Session Information
07 SES 13 B, Gypsy, Roma, Traveller Education
Symposium
Contribution
The object of the Symposium is the situation of these groups in the Education of Europe. The aim is to become acquainted with the problems of these groups in the various states. The Gypsy, Roma and Traveller live in all the states of Europe facing similar problems. We suppose one of the major problems is the lack of education. Without education they are unable to get better jobs, in the modern Europe they will always be outsiders. In the contemporary Europe they are not the only problematic group. The asylum seekers, having their own languages and cultures, will not be integrated easily into Europe. Each countries have schemed different solutions for these problems.
Eleni Tracada refers on their situation in England. Quantitative data gained from researches in education will be presented and demonstrated about the problems of the Gypsy, Roma and Traveller in a case study in Leeds. She refers about a successful action in Leeds where the participation in the education resulted in leaving the camps.

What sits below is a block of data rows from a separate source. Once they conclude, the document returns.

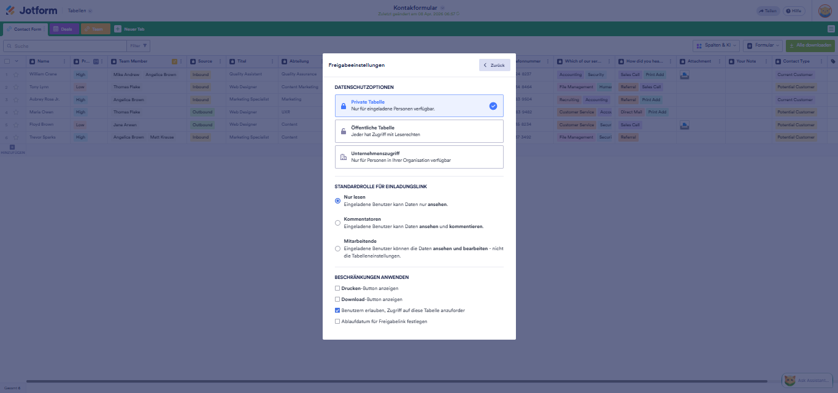Expand the Spalten & KI dropdown
The image size is (838, 393).
point(715,45)
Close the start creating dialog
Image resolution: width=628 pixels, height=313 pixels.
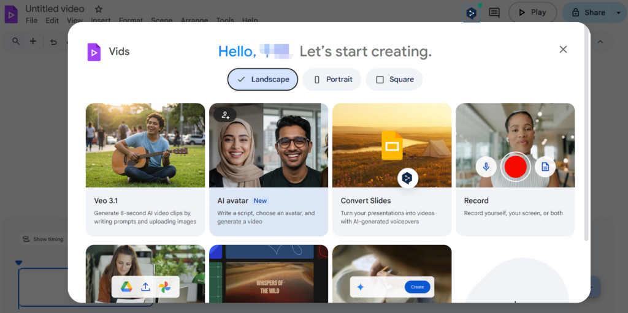pos(563,50)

Laura Ruiz Eugenio, Tania Garcia Espinel and Fernando Macias Aranda will talk about a succesfull educational action in Spain, in the frame of a longitudinal case study conducted by INCLUD-ED in Europe. They collected interviews and answers in the school that participated in the program. The success of the students was considerable within one year and not only the students but the parents were satisfied with the school, too.
Zsuzsa Plainer expounds about the situation and possibility of the success in Romania, focusing the model of J. Ogbu. In the form of narrative interviews she was surveying the importance of Roma parents who lived in Roma communities destroyed by the communist police in the 1970-ies. Many of them live on the fringes of social structure. They do not see education as a possibility for upward mobility.

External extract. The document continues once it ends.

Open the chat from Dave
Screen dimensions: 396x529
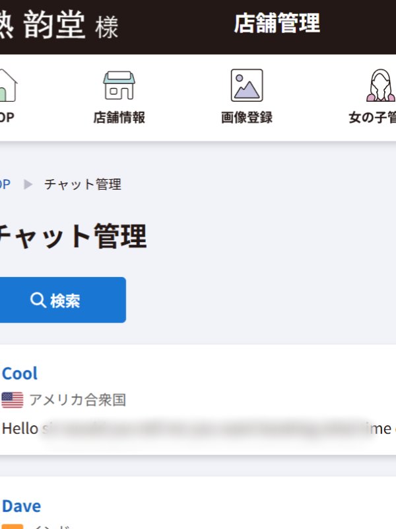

Andrea Óhidy and László Galántai give an apport of a Hungarian project conducted in the universities with the aim to subsidy Roma, Gypsy women and female students in the higher education. They analysed interviews with women and female students by using a newer research method, the qualitative comparative analysis. The analysis shows the systematic specialities in primary and secondary socialisation of disadvantaged students in Hungarian higher education.
References
Flecha, R. (Ed.). (2015). Successful Educational Actions for Inclusion and Social Cohesion in Europe.Meppel, The Netherlands: Springer. Flecha, R., & Soler, M. (2013). Turning difficulties into possibilities: Engaging Roma families and students in school through dialogic learning. Cambridge Journal of Education, 43(4), 451-465. García, R., Girbés, S., & Gómez, G. (2015). Promoting Children's Academic Performance and Social Inclusion in Marginalized Settings.Family and Community Participation in Interactive Groups and Dialogic Literary Gatherings. In L. D. Hill & F. J. Levine (Eds.), World Education Research Yearbook 2015 (1st ed., pp. 30-58). New York & London: Routledge. Ragin, C. C. (1987): The Comparative Method. Moving Beyond Qualitative and Quantitative Strategies. Berkeley: University of California Press. Richards, A. (2010) ‘Executive Summary Closing the Gap - Service needs and prohibitions to access: The LGB community, self-harm, suicidal ideation and suicide’ at: file:///C:/Users/sadt177/Downloads/Closing_the_Gap-Executive_Summary.pdf accessed on 03/01/2016. Rihoux, B. – Ragin, C. C. (2009): Configurational Comparative Methods. Qualitative Comparative Analysis (QCA) and Related Techniques. Los Angeles etc: Sage. Tracada, E., Spencer,S. &Neary, S. (2014) Words which Exclude-Adjustments to Communication Devices within Law and Planning Frameworks dealing with Gypsy and traveller Accommodation in the UK, iCeGS - International Centre for Guidance Studies, University of Derby - ISBN 9780901437860.